REQUIRED TASK 1 =>
Answer these questions from the article about the Cold Hawaii Super Session:
(a) At what local time was the Super Session scheduled to start?
(b) Where and in what year did the tour last hold a starboard jumping event?
(c) What town is Thomas Traversa from?
REQUIRED TASK 2 => Please extend the article about the Cold Hawaii Super Session, picking up after its final paragraph.

KIA Cold Hawaii PWA World Cup : Traversa has Reversa on Super Session on starboard tack

Saturday, 22 September 2012

 

The 2012 KIA Cold Hawaii PWA World Cup Super Session on Saturday will be the first time in five years there has been a starboard tack jumping event on the world tour. 

It promises to level the playing field for Thomas Traversa, the Cold Hawaii World Cup winner, as Philip Köster, the 2012 world champion seeks to avenge his defeat by Traversa in the final on Thursday. With 18 knots of onshore northerly breeze building in the afternoon, the Super Session, a jump contest, is scheduled to start at 1310 local time. It is not the epic wind Klitmøller is famous for, but the rarity of the conditions - especially that they have arrived during this event - make it a collector’s item. And if Traversa won a jump event,  they might have to call this unusual wind the ‘Raversa’.

“It only happens once or twice a year that you have suitable conditions, with strong winds from the north or north east, for a starboard tack jumping event in Klitmøller,” Robert Sand, the event manager and former Danish champion, who has sailed here for 20 years, said. 

Traversa, from La Ciotat near Marseilles, was raised on the starboard tack, in the south of France. Marcillo ‘Brawzinho’ Browne, the Brazilian sailor, will also be contender in these conditions against the obvious favourites: Köster, Victor Fernandez Lopez and Ricardo Campello. 

The tour has been dominated by port tack events over the last five years. There was an event in Cabo Verde in 2009, but that is predominantly a wave riding event. The last time the tour had a starboard jumping event was at Guincho, Portugal in 2007. Fernandez Lopez won that event, a single elimination competition, Kauli Seadi was second, Browne fourth and Traversa joint fifth.

Some port tack jumpers will probably fight shy of entering. As Duncan Coombs, the PWA head judge, explains, technically a double forward loop is just reversal of hand and foot positions, but psychologically and emotionally, some look like beginners when first attempting it. 

“The difference is just that your right hand is forward on starboard tack and the wind’s coming from the righthand side,” Coombs said. “It might not sound like much but it’s all about the fact that the world tour has been on a port tack for five years, so you’re getting people not really needing to train on starboard tack. Boujmaa, (Guilloul, who was joint fifth in Guicho) from Morocco, where it’s always starboard tack, has struggled to get good results on tour and has dropped out. I would tip Brawzinho to be one of the favourites on the starboard tack.”

“I suppose it’s like comparing a backhand and a forehand in tennis. You see guys who can’t do anything on a starboard tack. It’s like watching a beginner.”

SOURCE MATERIAL =>
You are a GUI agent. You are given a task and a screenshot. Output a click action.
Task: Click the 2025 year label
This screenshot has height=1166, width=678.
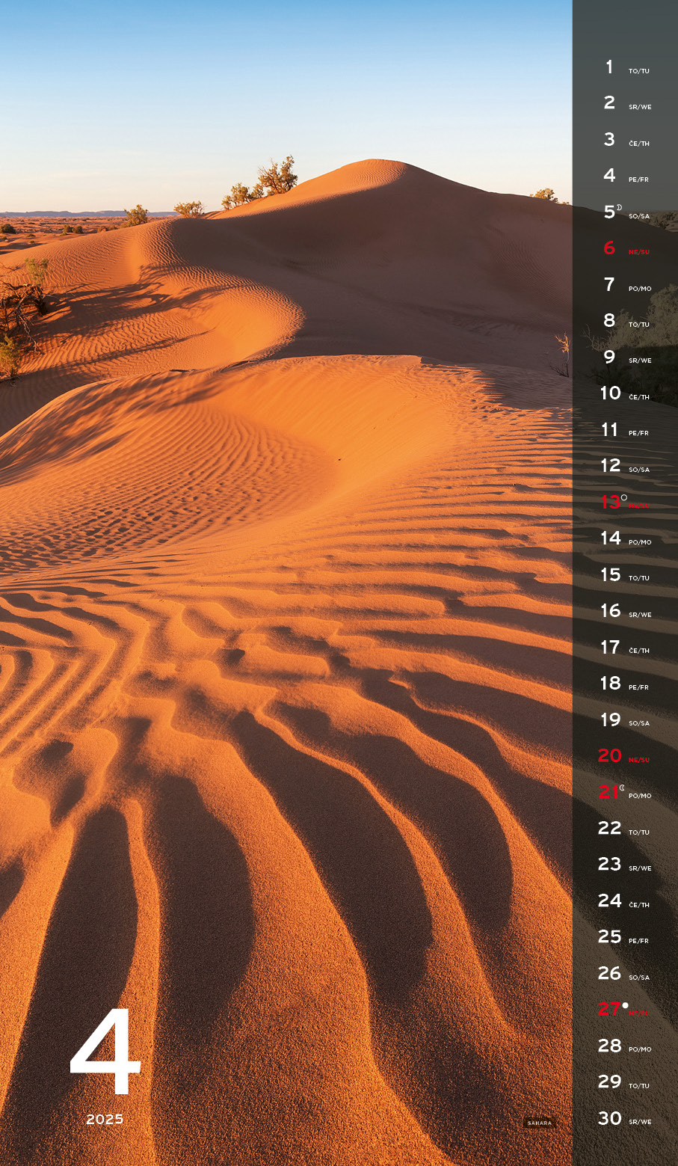[105, 1120]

EXERCISE ANSWER 1 =>
(a) 1310
(b) Guincho, Portugal, in 2007
(c) La Ciotat, near Marseilles

EXERCISE ANSWER 2 =>
One rider said it was weird watching Köster first arrive in Maui and look like a fish out of water on the starboard tack after spending his life  in Gran Canaria on port tack. But after three years he was up to speed, if not quite so natural. 

“If you’re that good you pick it up on both tacks, it’s just the fact that you have to go and train on the other side to do it.” Coombs said. 

Tags: Köster, livestreaming, Cold Hawaii, facebook, pwa, World cup, world champion, live, German, Klitmøller, Denmark, matrix, Dunkerbeck, sail, Gran Canaria, Pozo, Maui, Hawaii, Vargas, weather, Traversa, Campello, Brawzinho, Marcillo Browne, Guincho, Cape Verde, Cabo Verde, Maui, Hawaii, Boujmaa Guilloul, Morocco, Brazil, Spain, starboard, port, backhand, forehand, reverse, technique, skill, beginner

Editor’s note: 

Robert Sand, event manager, Danish wave champion 2003-05 and Klitmøller windsurfer for 25 years on what makes Cold Hawaii:

Cold Hawaii is special because it has a lot of different surf spots that cater for any wind and wave direction.

The open water from the North Sea and North Atlantic draws in the low pressure systems that gain momentum as they travel across the top of the British Isles and then hit our coast. Once the winds start pushing in from the west they build up in the deep waters of the North Sea, and join forces with the North Atlantic swell that hits our steep coastline, so the waves jack up.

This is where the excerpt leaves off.